#### What you have to do:
Start to finish, copy the data exactly.

#### Input material:
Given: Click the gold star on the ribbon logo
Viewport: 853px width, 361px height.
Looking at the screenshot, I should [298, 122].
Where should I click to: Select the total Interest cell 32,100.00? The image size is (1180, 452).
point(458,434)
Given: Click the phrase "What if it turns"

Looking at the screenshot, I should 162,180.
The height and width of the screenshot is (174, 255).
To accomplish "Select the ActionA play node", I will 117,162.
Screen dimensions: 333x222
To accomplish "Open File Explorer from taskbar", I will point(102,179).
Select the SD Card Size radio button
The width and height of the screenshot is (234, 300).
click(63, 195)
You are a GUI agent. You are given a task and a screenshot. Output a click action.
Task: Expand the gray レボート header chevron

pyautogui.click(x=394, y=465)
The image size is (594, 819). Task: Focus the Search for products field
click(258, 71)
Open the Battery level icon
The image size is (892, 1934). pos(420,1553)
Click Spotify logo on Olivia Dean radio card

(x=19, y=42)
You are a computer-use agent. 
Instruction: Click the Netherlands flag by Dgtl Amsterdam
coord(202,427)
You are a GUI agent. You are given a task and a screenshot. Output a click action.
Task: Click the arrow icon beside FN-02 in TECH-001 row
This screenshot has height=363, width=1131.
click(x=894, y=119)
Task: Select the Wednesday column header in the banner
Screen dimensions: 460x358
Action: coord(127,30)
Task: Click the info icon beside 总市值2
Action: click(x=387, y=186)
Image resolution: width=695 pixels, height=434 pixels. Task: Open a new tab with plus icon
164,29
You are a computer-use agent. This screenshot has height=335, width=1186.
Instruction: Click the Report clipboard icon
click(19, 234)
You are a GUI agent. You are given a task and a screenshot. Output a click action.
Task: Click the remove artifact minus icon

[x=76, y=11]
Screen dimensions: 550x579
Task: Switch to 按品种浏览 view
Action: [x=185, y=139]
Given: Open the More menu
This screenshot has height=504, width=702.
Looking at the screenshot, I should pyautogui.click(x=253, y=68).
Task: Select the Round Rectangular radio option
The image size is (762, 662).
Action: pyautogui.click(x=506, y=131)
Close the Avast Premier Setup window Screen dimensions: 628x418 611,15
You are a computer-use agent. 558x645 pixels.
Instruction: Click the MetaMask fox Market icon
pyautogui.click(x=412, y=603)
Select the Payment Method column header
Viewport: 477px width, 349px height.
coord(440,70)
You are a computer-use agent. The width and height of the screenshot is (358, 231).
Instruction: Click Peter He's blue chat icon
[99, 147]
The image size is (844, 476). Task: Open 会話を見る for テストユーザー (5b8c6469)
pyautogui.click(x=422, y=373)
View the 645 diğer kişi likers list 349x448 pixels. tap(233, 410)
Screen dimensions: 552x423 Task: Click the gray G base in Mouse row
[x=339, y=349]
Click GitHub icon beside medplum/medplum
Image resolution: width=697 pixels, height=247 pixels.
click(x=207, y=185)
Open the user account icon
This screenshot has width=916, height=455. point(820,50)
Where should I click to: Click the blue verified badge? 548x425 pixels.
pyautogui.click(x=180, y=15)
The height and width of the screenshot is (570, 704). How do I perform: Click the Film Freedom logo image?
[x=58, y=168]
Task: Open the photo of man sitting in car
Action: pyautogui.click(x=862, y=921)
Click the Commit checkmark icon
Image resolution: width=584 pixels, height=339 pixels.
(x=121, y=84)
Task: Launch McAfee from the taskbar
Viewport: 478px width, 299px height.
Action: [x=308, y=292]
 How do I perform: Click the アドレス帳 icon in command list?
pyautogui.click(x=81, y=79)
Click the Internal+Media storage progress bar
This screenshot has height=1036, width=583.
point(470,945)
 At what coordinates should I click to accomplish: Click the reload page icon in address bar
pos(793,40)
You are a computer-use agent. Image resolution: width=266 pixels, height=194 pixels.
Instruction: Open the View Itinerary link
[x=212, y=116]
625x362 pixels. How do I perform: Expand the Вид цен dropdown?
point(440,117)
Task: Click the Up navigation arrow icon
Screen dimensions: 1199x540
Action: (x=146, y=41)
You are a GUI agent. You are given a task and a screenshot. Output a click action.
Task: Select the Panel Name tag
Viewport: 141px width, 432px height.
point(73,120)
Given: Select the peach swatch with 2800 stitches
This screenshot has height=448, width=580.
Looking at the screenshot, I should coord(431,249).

#### Task response:
Given: Click the gold star on the ribbon logo
Viewport: 853px width, 361px height.
Looking at the screenshot, I should [298, 122].
Where should I click to: Select the total Interest cell 32,100.00? The image size is (1180, 452).
point(458,434)
Given: Click the phrase "What if it turns"

Looking at the screenshot, I should 162,180.
The height and width of the screenshot is (174, 255).
To accomplish "Select the ActionA play node", I will 117,162.
Screen dimensions: 333x222
To accomplish "Open File Explorer from taskbar", I will point(102,179).
Select the SD Card Size radio button
The width and height of the screenshot is (234, 300).
click(63, 195)
You are a GUI agent. You are given a task and a screenshot. Output a click action.
Task: Expand the gray レボート header chevron

pyautogui.click(x=394, y=465)
The image size is (594, 819). Task: Focus the Search for products field
click(258, 71)
Open the Battery level icon
The image size is (892, 1934). pos(420,1553)
Click Spotify logo on Olivia Dean radio card

(x=19, y=42)
You are a computer-use agent. 
Instruction: Click the Netherlands flag by Dgtl Amsterdam
coord(202,427)
You are a GUI agent. You are given a task and a screenshot. Output a click action.
Task: Click the arrow icon beside FN-02 in TECH-001 row
This screenshot has height=363, width=1131.
click(x=894, y=119)
Task: Select the Wednesday column header in the banner
Screen dimensions: 460x358
Action: coord(127,30)
Task: Click the info icon beside 总市值2
Action: click(x=387, y=186)
Image resolution: width=695 pixels, height=434 pixels. Task: Open a new tab with plus icon
164,29
You are a computer-use agent. This screenshot has height=335, width=1186.
Instruction: Click the Report clipboard icon
click(19, 234)
You are a GUI agent. You are given a task and a screenshot. Output a click action.
Task: Click the remove artifact minus icon

[x=76, y=11]
Screen dimensions: 550x579
Task: Switch to 按品种浏览 view
Action: [x=185, y=139]
Given: Open the More menu
This screenshot has height=504, width=702.
Looking at the screenshot, I should pyautogui.click(x=253, y=68).
Task: Select the Round Rectangular radio option
The image size is (762, 662).
Action: pyautogui.click(x=506, y=131)
Close the Avast Premier Setup window Screen dimensions: 628x418 611,15
You are a computer-use agent. 558x645 pixels.
Instruction: Click the MetaMask fox Market icon
pyautogui.click(x=412, y=603)
Select the Payment Method column header
Viewport: 477px width, 349px height.
coord(440,70)
You are a computer-use agent. The width and height of the screenshot is (358, 231).
Instruction: Click Peter He's blue chat icon
[99, 147]
The image size is (844, 476). Task: Open 会話を見る for テストユーザー (5b8c6469)
pyautogui.click(x=422, y=373)
View the 645 diğer kişi likers list 349x448 pixels. tap(233, 410)
Screen dimensions: 552x423 Task: Click the gray G base in Mouse row
[x=339, y=349]
Click GitHub icon beside medplum/medplum
Image resolution: width=697 pixels, height=247 pixels.
click(x=207, y=185)
Open the user account icon
This screenshot has width=916, height=455. point(820,50)
Where should I click to: Click the blue verified badge? 548x425 pixels.
pyautogui.click(x=180, y=15)
The height and width of the screenshot is (570, 704). How do I perform: Click the Film Freedom logo image?
[x=58, y=168]
Task: Open the photo of man sitting in car
Action: pyautogui.click(x=862, y=921)
Click the Commit checkmark icon
Image resolution: width=584 pixels, height=339 pixels.
(x=121, y=84)
Task: Launch McAfee from the taskbar
Viewport: 478px width, 299px height.
Action: [x=308, y=292]
 How do I perform: Click the アドレス帳 icon in command list?
pyautogui.click(x=81, y=79)
Click the Internal+Media storage progress bar
This screenshot has height=1036, width=583.
point(470,945)
 At what coordinates should I click to accomplish: Click the reload page icon in address bar
pos(793,40)
You are a computer-use agent. Image resolution: width=266 pixels, height=194 pixels.
Instruction: Open the View Itinerary link
[x=212, y=116]
625x362 pixels. How do I perform: Expand the Вид цен dropdown?
point(440,117)
Task: Click the Up navigation arrow icon
Screen dimensions: 1199x540
Action: (x=146, y=41)
You are a GUI agent. You are given a task and a screenshot. Output a click action.
Task: Select the Panel Name tag
Viewport: 141px width, 432px height.
point(73,120)
Given: Select the peach swatch with 2800 stitches
This screenshot has height=448, width=580.
Looking at the screenshot, I should coord(431,249).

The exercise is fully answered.